═════ Brano fornito

Riservato ai non cattolici (e ad atei, attori e suicidi) defunti nel passato a Roma e dichiarati non degni d’essere sepolti in terra consacrata all’interno della Città Eterna, accoglie i resti di quasi 4mila persone di varie nazionalità, soprattutto inglesi e tedeschi – Abbondano nomi illustri non solo di stranieri ma pure di italiani “forestieri” rispetto a “canonidominanti” –Un percorso tra esistenze eccelse in spazi oggi ormai angusti, dove la memoria non soffre per trovarsi così stipata

 

 

Servizio e foto di Claudio Beccalossi

Roma – I contemporanei varcano con rispetto e curiosità la soglia del coinvolgente e ferale Cimitero acattolico per gli stranieri (come annuncia la targa all’ingresso), prima Cimitero degli inglesi o dei protestanti oppure, ancora, Cimitero del Testaccio o Cimitero degli artisti e dei poeti, nel rione, appunto, del Testaccio (toponimo derivante da una sorta di “monte”, mons Testaceus, collina artificiale dai 35 metri d’altezza, composta soprattutto da cocci, in latino testae, di anfore lì ammucchiate nel corso dei secoli, avanzi dei trasporti di merci che interessavano il porto di Ripa grande, Emporium), vicino a Porta San Paolo ed alla stazione ferroviaria Roma Ostiense, nell’omonimo quartiere, a lato della Piramide Cestia. Monumento in stile egizio e su scala ridotta, quest’ultimo, edificato nel 12 a. C. quale tomba di Caio Cestio Epulone e poi assorbito da una sezione delle Mura Aureliane che cingono il lato meridionale del cimitero.

══════════

● Compito 1: Con quali nomi viene chiamato nel brano fornito il cimitero di cui parla? Elencali tutti.

═════ Dati mostrati

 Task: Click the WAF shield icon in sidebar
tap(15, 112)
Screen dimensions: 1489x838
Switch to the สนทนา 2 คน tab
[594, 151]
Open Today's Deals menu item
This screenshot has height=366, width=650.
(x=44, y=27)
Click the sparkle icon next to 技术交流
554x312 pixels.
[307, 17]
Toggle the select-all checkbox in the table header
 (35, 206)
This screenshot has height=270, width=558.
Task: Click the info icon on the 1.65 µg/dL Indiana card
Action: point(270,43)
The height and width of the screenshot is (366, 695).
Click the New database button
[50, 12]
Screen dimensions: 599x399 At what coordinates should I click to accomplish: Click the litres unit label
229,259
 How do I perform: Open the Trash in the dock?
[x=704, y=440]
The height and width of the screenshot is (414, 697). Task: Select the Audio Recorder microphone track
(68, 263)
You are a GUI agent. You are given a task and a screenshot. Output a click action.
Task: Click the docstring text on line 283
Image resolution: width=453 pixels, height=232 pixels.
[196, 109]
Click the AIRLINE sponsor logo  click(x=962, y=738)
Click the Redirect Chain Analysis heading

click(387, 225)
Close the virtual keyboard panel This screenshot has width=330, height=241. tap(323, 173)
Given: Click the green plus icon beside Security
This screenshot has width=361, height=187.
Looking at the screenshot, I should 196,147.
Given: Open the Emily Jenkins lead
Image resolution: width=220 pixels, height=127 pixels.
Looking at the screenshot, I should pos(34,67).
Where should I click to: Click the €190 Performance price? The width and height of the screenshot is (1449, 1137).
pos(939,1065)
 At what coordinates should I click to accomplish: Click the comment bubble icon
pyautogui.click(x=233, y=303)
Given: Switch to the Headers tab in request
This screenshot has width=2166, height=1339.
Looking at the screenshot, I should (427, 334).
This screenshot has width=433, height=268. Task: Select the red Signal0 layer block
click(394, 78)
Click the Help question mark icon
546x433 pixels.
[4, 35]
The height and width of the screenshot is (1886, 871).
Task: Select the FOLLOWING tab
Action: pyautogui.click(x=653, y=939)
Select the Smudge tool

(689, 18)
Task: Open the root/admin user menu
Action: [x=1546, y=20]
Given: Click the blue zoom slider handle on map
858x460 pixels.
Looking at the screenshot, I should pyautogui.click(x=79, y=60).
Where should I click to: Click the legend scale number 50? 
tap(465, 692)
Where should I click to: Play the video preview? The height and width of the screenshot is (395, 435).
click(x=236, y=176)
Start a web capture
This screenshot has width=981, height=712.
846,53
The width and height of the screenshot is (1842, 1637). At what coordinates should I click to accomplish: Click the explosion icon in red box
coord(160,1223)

══════════

● Compito 2: Ricopia senza alcuna modifica le righe dell'elenco, cominciando da quella con "Screen dimensions: 599x399" e proseguendo fino a quella con "click(387, 225)", entrambe comprese.

● Risposta completa 1:
- Cimitero acattolico per gli stranieri
- Cimitero degli inglesi
- Cimitero dei protestanti
- Cimitero del Testaccio
- Cimitero degli artisti e dei poeti

● Risposta completa 2:
Screen dimensions: 599x399 At what coordinates should I click to accomplish: Click the litres unit label
229,259
 How do I perform: Open the Trash in the dock?
[x=704, y=440]
The height and width of the screenshot is (414, 697). Task: Select the Audio Recorder microphone track
(68, 263)
You are a GUI agent. You are given a task and a screenshot. Output a click action.
Task: Click the docstring text on line 283
Image resolution: width=453 pixels, height=232 pixels.
[196, 109]
Click the AIRLINE sponsor logo  click(x=962, y=738)
Click the Redirect Chain Analysis heading

click(387, 225)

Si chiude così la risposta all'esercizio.